復興構想会議の提言を受けた「東日本大震災からの復興の基本方針」は、2015年度末まで5年間の集中復興期間に国・地方併せて19兆円、10年間で23兆円の予算を織り込んだ。
事業予算と期限を確保し、あとは官僚の掌で利権を分配する手法は、かつての公共事業長期計画パターンだ。
対策本部名簿には、閣僚数名の後に、全府省からの事務次官が「幹事」として名を連ねる。
政権交代で葬り去ったはずの事務次官会議=省益調整会議が、亡霊のように甦っている。
自治体の予算獲得は、復興の錦の旗があっても、簡単ではない。
(a)自治体が復興庁に事業計画書を提出し、事前協議する。→(b)復興庁と各省が協議し、その結果(交付可能か否か)を自治体に知らせる。→(c)(交付可能な場合)自治体が復興庁に、各省に対する交付申請書を提出する。→(d)復興庁が各省に、自治体からの申請書を回す。→(e)各省が交付決定を行う。

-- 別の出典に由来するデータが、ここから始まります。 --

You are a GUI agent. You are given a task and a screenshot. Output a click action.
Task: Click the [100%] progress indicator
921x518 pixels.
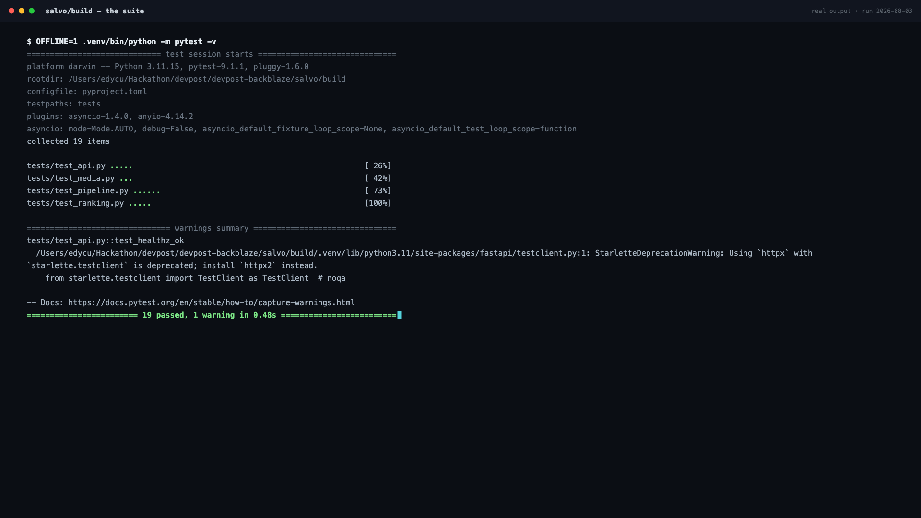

要するに、交付権限は各省にあり、復興庁はその窓口というわけだ。
そして、(a)と(b)に4週間、(c)~(e)に4週間、合わせて2ヵ月間を要する。復興のために3次予算で1.9兆円が確保されたが、釜石市復興推進本部都市整備推進室が1月末に提出した事業計画が、まだ「国の確認中」というペースだ。

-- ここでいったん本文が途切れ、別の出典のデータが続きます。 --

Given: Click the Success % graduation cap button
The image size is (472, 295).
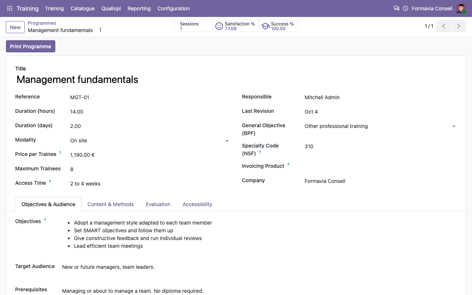Looking at the screenshot, I should click(x=278, y=26).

被災者も市町村もくたびれている。19兆円という巨額予算と住民の間には深い溝がある。それを誰が埋めるのか。<例>宮城県は高台移転だけで100ヵ所もあるが、自治体には技術者が足りない。土地区画整理事業のノウハウを持つ独立行政法人都市再生機構(UR)がハイジャックしているような状態だ。整理縮小されるURからすれば、復興事業は生き延びるための存在理由。しかし、区画整理で土地価格が上がるまちづくりモデルは過去のものだ。【五十嵐敬喜・法政大学法学部教授/元・復興構想会議検討部会専門委員】
廃棄物処理や除染は単価が高く、単価の安い事業は入札不調が障子、生活に必要な道路の簡単な補修ができない、など、おかしな問題が起きている。【五十嵐教授】
2,500万円以下の事業では、技術者がいない、などの理由で入札不調で終わる傾向がある。【岩手県県土整備部総務部入札室】
仕事量と労働者の需給関係が壊れて、労務単価がつり上がっているのだ。
「復興」に乗じた二重行政による組織延命策も見られる。
<例>①経済産業省中小企業庁「産業復興相談センター」と、②内閣府が営業準備中の株式会社東日本大震災事業者再生支援機構。
①は、返済困難な債務をいったん買い取り、無利息で10年間支払いを求めないスキームだ。震災を契機に、対象を中小企業のみならず農業者や医療法人・社会福祉法人にも拡張した。
問題は、その原資1,500億円を資金提供するのが、独立行政法人中小企業基盤整備機構であることだ。この独法は、2009年の事業仕分けで「抜本的見直し」を命じられた。2010年4月の独法仕分けでは活用されないでいる2,000億円を国庫に返納せよ、と。で、500億円を返却したところで震災が発生した。全額返納していれば先細りが確実だった。それが、10年間延命することになった。経産省にとって、貴重な天下り先が確保された。
②も、原資の出所は異なるものの、業務内容はほぼ同じだ。①は各県のみの相談、②は事業が県をまたがる場合にも対応・・・・という違いがあるだけだ。
復興利権にあやかろうと、それぞれの官庁が譲らず、それが復興庁という調整官庁の形をとって顕現しているのだ。
以上、まさの あつこ(ジャーナリスト)「復興庁は、巨額利権の調整官庁か」(「週刊金曜日」2012年3月2日号)に拠る。